== RECORDS FOR THE EXERCISE ==
——————

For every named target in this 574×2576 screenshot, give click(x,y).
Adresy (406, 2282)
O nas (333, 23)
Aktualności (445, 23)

——————

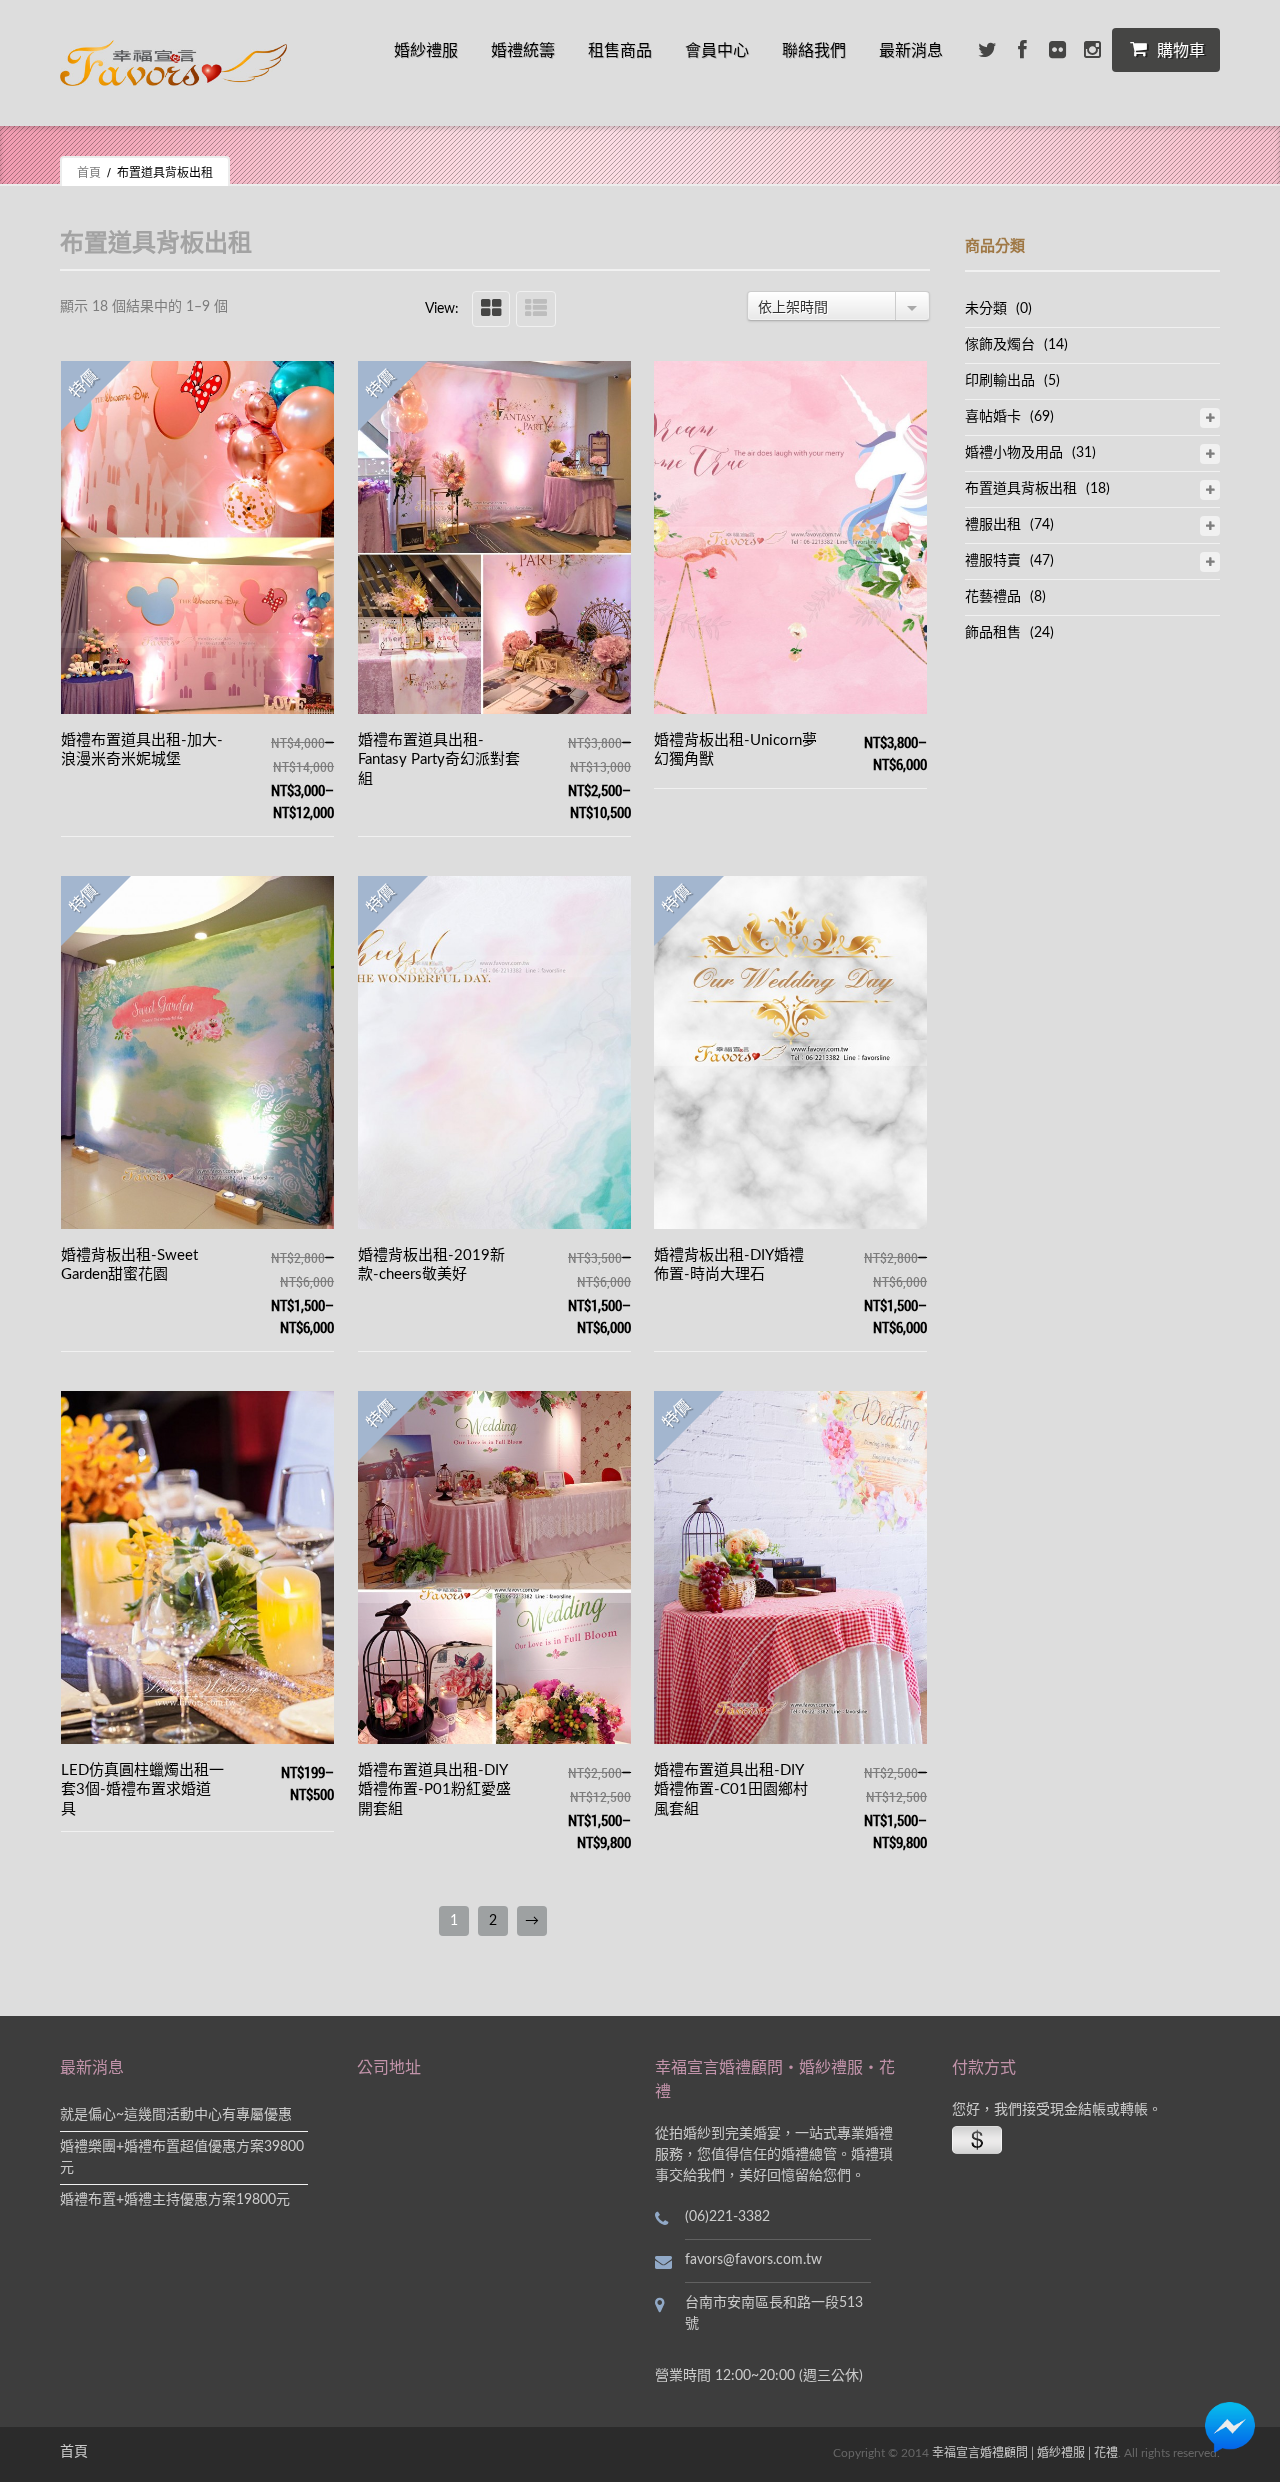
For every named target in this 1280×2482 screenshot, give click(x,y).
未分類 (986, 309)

——————

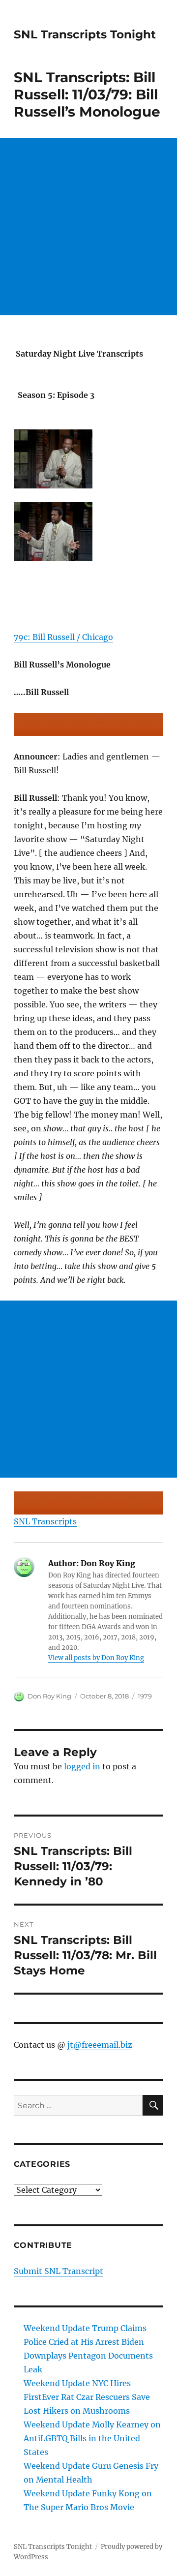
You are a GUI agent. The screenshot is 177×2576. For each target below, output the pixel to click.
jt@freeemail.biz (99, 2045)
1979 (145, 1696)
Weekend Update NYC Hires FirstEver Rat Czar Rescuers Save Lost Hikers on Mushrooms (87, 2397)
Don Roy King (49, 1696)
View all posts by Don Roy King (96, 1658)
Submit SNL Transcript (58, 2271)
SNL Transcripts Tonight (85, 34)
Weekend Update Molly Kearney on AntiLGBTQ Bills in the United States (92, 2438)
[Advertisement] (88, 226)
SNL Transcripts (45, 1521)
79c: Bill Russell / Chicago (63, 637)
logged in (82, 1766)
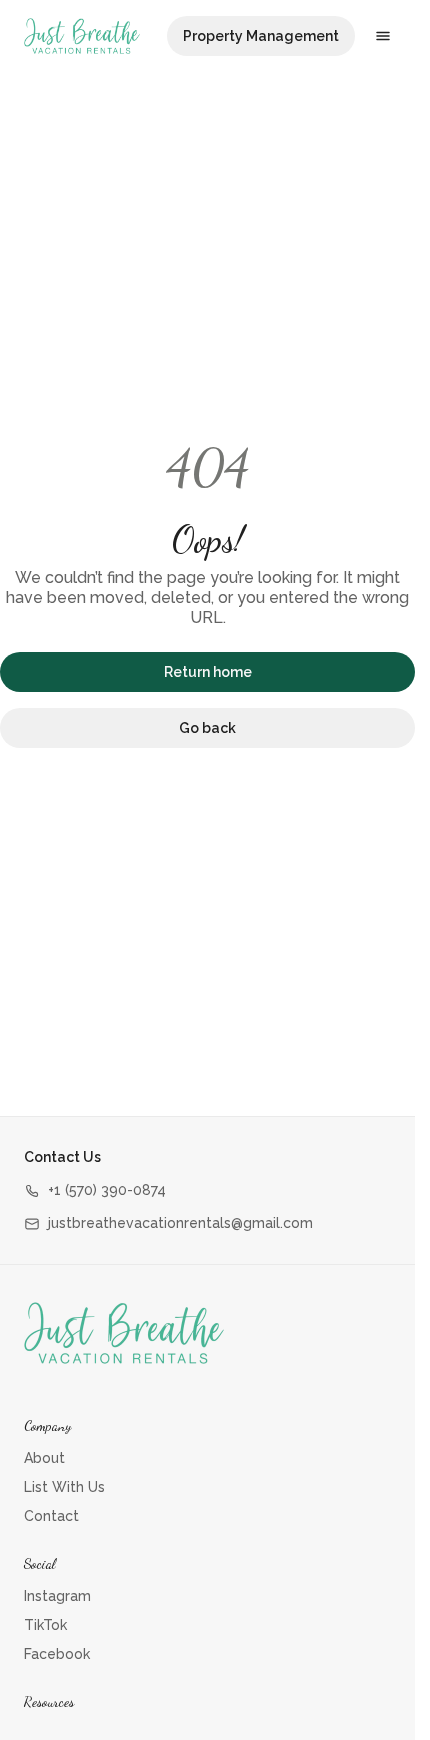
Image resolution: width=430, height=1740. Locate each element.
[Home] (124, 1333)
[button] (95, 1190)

——————

== PROBLEM ==
Would you please filter the lines above and copy every one that includes "King"?

== RESPONSE FOR THIS EXERCISE ==
Don Roy King (49, 1696)
View all posts by Don Roy King (96, 1658)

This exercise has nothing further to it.